Texte de la page —
***
Renouveler les usages des ponts

Trop souvent monofonctionnel, le pont établit désormais de nouveaux dialogues avec la ville. Autrefois mal aimées, les infrastructures – dont le pont est une figure rhétorique récurrente – ont vu leurs galons se redorer, sous l’impulsion de projets très médiatiques, comme la très réussie High Line, ouverte à New York en 2009. Qui regardait cette voie ferrée désaffectée avant qu’elle ne devienne le parc suspendu le plus couru de la ville ? Porteuses de nouvelles centralités urbaines, les infrastructures sont nos territoires de demain, tant le foncier est devenu une denrée rare. La sous-face des ponts, leur épaisseur et leur surface sont autant de potentiels d’usages à inventer et à adapter aux problématiques contemporaines. Réfléchir à leur habitabilité s’est ainsi imposé comme une tendance lourde, plus riche que la seule notion d’image. En 2012, ArchTriumph lançait un concours d’idées auprès des architectes pour inventer le 38e franchissement de la Seine, à Paris. En guise de réponse, l’atelier Zündel Cristea a imaginé un pont-trampoline remarqué : « A travers le programme du concours, nous désirons lancer une réflexion ­architecturale sur le thème plus large du bonheur urbain. Paris compte suffisamment de ponts et de passerelles. Notre intention est d’inviter les ­habitants à participer à un événement ludique et insolite en relation avec l’eau : un pont gonflable pourvu de trampolines géants, dédié au plaisir de s’élever au-dessus du fleuve. »

Le pont-trampoline, imaginé pour Paris par l’atelier Zündel Cristea.
Le pont-trampoline, imaginé pour Paris par l’atelier Zündel Cristea. DR

Le pont envisagé comme vecteur de lien social ?

C’est également le pari que vient de faire la ville de Bordeaux en ­choisissant Rem Koolhaas pour réaliser le futur pont Jean-Jacques-Bosc prévu pour 2020. Délaissant les poncifs du genre, l’architecte néerlandais a renouvelé la typologie : une grande dalle de 549 mètres de long et de 44 mètres de large. Au cœur du dispositif, un espace piéton large de 15 mètres pour faire de ce franchissement un véritable espace public de déambulation. « Le projet tente de repenser la fonction civique et le symbolisme d’un pont du XXIe siècle. Son dessin s’en tient à sa plus simple expression – le moins technique, le moins lyrique, une solution structurelle presque primitive. Le pont n’est pas lui-même l’événement dans la ville, mais une plate‑forme qui peut accueillir tous les évé­nements de la ville », explique l’agence OMA.
***
Informations fournies —
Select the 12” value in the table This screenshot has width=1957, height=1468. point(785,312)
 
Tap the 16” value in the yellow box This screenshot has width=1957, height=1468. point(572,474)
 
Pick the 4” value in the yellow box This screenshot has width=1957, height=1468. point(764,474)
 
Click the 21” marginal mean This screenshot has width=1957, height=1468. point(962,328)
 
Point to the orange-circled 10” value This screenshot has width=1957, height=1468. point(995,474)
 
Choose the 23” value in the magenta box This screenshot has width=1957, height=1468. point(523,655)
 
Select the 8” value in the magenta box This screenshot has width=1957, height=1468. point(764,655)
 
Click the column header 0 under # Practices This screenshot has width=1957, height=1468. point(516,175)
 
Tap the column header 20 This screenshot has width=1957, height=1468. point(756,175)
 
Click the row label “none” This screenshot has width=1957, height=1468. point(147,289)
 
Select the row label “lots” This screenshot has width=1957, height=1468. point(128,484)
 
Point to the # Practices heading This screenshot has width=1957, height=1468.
***
Tâches à réaliser —
(A) D'après le texte sur les ponts, quelle largeur aura l'espace piéton au cœur du futur pont Jean-Jacques-Bosc ?
(B) Poursuivez le texte sur les ponts à partir de sa dernière phrase.

Réponses par tâche —
(A) 15 mètres.

(B)
Le futur pont Jean-Jacques-Bosc, à Bordeaux, est signé Rem Koolhaas et prévu pour 2020.
Le futur pont Jean-Jacques-Bosc, à Bordeaux, est signé Rem Koolhaas et prévu pour 2020. OMA

A Changsha, en Chine, les architectes de l’agence Next ont dessiné un impressionnant ouvrage destiné à enjamber le fleuve à la façon de rubans entrelacés : « Le Lucky Knot est plus qu’un pont et qu’un lien entre deux rives. Son succès repose sur le rapprochement des cultures et sur la fusion de l’histoire, de la technologie, de l’art, de l’innovation, de l’architecture et du spectacle », explique Jiang Xiaofei, l’un des partenaires de l’agence à Pékin. A Londres, c’est un pont doublé d’un jardin luxuriant que Thomas Heatherwick a imaginé : « Avec une structure qui s’élargit et se rétrécit au fil de sa travée, ce jardin surélevé sera non seulement un moyen sûr et facile de traverser le fleuve, mais il offrira également la possibilité aux piétons de s’arrêter et de mieux profiter d’un cadre fluvial remarquable et de vues imprenables sur la ville. L’ajout de plantations soigneusement choisies avec une variété d’échelles, différents degrés d’ouverture et d’intimité va créer un nouvel espace public dans la ville. » Un juste retournement des choses qui revient à l’essentiel : l’usage.